### AVAILABLE DATA:
****************

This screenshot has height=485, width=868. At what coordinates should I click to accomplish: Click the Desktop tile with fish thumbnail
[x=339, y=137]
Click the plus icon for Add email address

****************

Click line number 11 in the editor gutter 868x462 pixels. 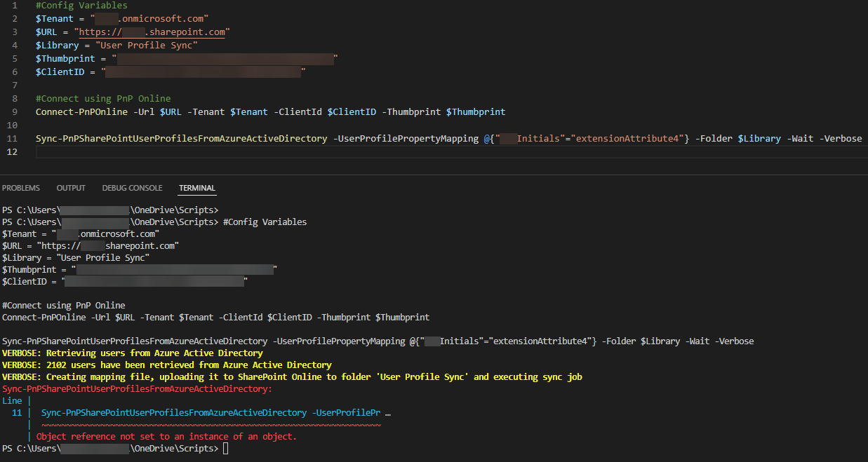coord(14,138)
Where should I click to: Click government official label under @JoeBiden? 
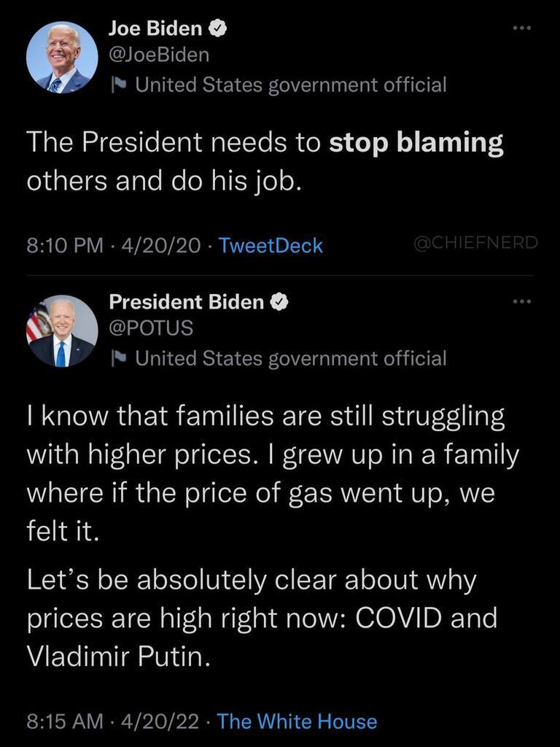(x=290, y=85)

****************

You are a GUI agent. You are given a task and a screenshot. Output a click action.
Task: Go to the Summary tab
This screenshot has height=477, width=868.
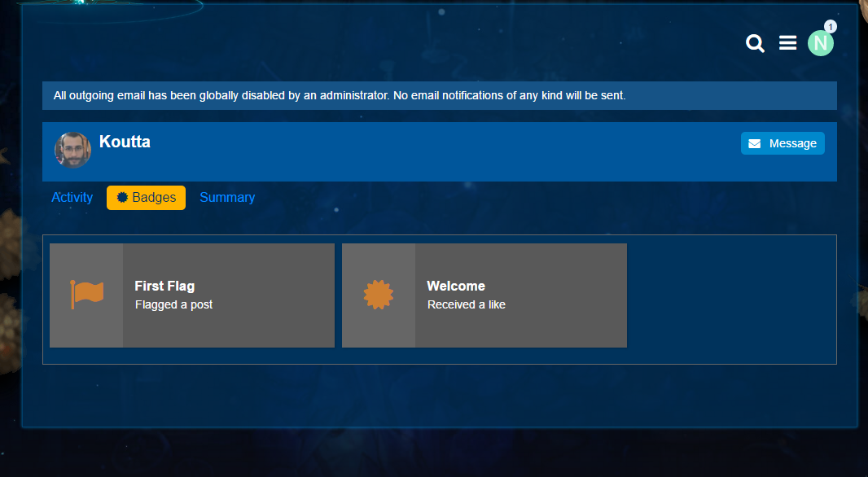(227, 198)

****************

### TASK DIRECTIONS:
Here the output must be the lines above from the line with "This screenshot has height=485, width=868." to the line with "Click the plus icon for Add email address", both included, duplicated word for word and nothing else.

### RESPONSE BELOW:
This screenshot has height=485, width=868. At what coordinates should I click to accomplish: Click the Desktop tile with fish thumbnail
[x=339, y=137]
Click the plus icon for Add email address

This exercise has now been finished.